**Exercise:** In the text about modeling Johanna, which two programs were used to create her model?

My first step was to gather references. I was lucky that there were quite a few breakdowns of the different armor parts of the original model. They helped me a lot when I was creating my version.

Since Johanna is a Blizzard character, I looked at some of their other games for reference. Overwatch caught my eye since it has such an amazing art style. I examined how the artists stylized different characters, – especially the face and the hair, –  and tried to apply that to my model.  

At the end I threw all of my references into one PureRef file, so I could easily access them while working.


To Create Johanna’s model I used ZBrush and 3ds Max. I started by creating a basic version of her body in ZBrush in which I mostly paid attention to proportions and the general shape. After that, I extruded the armor parts from the body and exported them into 3ds Max to create blockout pieces of her armor. With the blockout I could see if my general proportions and shapes were correct before I spent more time on details.

After that, I started modeling all the high poly details like the ornaments and cloth. The armor was almost completely modeled in 3ds Max.

For the cloth I modeled a high poly base in Max, however, the folds were made in ZBrush. It took me several iterations to get the right design of the folds. I tried to look at the Overwatch characters as they have very nicely stylized folds. I think in stylized art, less is often more, so I went with not too many details at the end and I tried to stick to the most important ones. Moreover, an important factor is to keep the model nice and clean and avoid bumpy surfaces since that will make the model look messy and unfinished.


After that, I started gathering real-life references for the face. I looked for people that had a feeling similar to the one I wanted in Johanna’s face and I ended up gathering many pictures of Margot Robbie and Cara Delevingne. I thought that they both fit the feeling I wanted to recreate in Johanna since they both are very beautiful but can also be badass.

Of course, my goal wasn’t to create a likeness of either one of them. I just used their faces as a starting point and inspiration for my own design and went back and forth checking if the feeling I had in my sculpt matched Margot’s and Cara’s.

I think one thing that many people overlook is expressions, although they can really define a character and help to tell the viewers who the character is.

I created the expressions at the very end after I finished texturing the character and right before I started rigging it.

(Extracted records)

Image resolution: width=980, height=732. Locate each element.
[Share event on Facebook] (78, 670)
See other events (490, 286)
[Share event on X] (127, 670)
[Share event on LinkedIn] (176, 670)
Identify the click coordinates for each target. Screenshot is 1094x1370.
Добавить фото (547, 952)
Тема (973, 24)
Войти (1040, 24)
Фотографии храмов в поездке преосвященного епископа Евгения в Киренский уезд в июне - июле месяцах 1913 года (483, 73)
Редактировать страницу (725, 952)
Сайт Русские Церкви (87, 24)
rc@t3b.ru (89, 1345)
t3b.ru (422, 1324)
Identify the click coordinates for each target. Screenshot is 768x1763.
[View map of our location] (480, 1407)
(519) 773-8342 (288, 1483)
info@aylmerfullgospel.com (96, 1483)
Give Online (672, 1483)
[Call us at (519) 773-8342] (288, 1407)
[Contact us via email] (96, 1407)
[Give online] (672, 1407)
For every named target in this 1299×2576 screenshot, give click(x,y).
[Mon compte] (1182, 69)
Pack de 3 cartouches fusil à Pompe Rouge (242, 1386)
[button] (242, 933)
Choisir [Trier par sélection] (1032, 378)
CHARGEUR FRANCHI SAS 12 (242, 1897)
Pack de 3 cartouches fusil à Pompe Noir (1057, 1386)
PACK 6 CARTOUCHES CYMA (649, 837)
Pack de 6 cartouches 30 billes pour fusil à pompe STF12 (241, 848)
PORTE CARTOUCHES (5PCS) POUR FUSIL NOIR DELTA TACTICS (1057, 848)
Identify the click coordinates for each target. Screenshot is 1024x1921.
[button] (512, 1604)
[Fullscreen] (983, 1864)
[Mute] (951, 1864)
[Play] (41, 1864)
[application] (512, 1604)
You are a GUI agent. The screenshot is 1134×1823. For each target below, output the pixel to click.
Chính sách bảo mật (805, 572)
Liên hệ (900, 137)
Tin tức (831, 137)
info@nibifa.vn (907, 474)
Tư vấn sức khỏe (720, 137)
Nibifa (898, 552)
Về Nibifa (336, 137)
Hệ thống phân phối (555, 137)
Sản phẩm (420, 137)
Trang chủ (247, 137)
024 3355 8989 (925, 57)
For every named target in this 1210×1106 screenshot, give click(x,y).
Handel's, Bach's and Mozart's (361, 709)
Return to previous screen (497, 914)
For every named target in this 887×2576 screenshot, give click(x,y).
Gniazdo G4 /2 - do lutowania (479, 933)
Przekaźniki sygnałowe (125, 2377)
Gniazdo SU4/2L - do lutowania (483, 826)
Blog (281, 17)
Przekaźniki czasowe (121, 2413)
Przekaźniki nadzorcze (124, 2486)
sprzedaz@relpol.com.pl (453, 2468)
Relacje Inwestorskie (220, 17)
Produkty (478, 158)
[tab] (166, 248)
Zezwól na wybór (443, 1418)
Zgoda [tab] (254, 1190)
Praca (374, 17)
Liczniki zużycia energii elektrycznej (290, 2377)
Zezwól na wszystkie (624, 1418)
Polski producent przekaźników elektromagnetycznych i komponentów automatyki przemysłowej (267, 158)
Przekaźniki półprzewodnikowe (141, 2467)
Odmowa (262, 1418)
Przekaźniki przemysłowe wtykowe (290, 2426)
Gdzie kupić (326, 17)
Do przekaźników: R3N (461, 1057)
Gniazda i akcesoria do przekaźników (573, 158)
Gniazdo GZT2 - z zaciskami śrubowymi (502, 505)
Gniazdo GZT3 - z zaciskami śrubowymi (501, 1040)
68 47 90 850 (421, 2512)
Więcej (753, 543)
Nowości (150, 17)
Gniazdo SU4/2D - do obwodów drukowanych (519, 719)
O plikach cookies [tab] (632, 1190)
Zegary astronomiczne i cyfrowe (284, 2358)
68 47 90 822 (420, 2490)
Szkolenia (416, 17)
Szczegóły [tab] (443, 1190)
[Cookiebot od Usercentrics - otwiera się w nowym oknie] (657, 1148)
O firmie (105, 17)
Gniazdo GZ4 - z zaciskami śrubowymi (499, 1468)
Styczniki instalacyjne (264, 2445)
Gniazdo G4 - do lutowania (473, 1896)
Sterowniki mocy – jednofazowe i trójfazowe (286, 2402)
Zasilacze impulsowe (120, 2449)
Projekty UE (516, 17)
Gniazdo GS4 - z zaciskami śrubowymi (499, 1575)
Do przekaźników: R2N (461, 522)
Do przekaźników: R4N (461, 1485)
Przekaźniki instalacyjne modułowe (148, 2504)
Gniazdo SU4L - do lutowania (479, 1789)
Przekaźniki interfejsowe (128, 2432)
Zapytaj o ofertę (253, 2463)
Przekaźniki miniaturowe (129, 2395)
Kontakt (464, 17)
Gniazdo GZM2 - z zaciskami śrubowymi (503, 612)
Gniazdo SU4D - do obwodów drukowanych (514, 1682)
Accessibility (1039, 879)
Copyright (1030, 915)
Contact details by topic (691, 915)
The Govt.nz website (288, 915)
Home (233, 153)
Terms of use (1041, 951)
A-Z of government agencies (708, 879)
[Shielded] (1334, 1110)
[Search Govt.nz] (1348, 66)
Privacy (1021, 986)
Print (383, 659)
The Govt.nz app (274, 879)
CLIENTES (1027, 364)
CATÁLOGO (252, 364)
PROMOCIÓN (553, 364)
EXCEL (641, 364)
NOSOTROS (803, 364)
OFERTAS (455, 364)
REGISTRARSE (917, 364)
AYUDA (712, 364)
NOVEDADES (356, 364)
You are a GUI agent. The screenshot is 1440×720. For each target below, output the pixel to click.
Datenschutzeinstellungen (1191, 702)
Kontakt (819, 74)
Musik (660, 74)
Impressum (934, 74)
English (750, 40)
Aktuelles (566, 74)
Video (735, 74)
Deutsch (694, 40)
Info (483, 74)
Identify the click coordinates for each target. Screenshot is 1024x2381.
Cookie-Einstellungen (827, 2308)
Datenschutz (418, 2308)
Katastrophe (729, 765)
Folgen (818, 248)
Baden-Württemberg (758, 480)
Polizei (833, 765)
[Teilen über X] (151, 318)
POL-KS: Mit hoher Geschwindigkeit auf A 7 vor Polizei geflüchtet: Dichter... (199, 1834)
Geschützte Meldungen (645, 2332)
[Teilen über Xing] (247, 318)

**Answer to the task:** ZBrush and 3ds Max.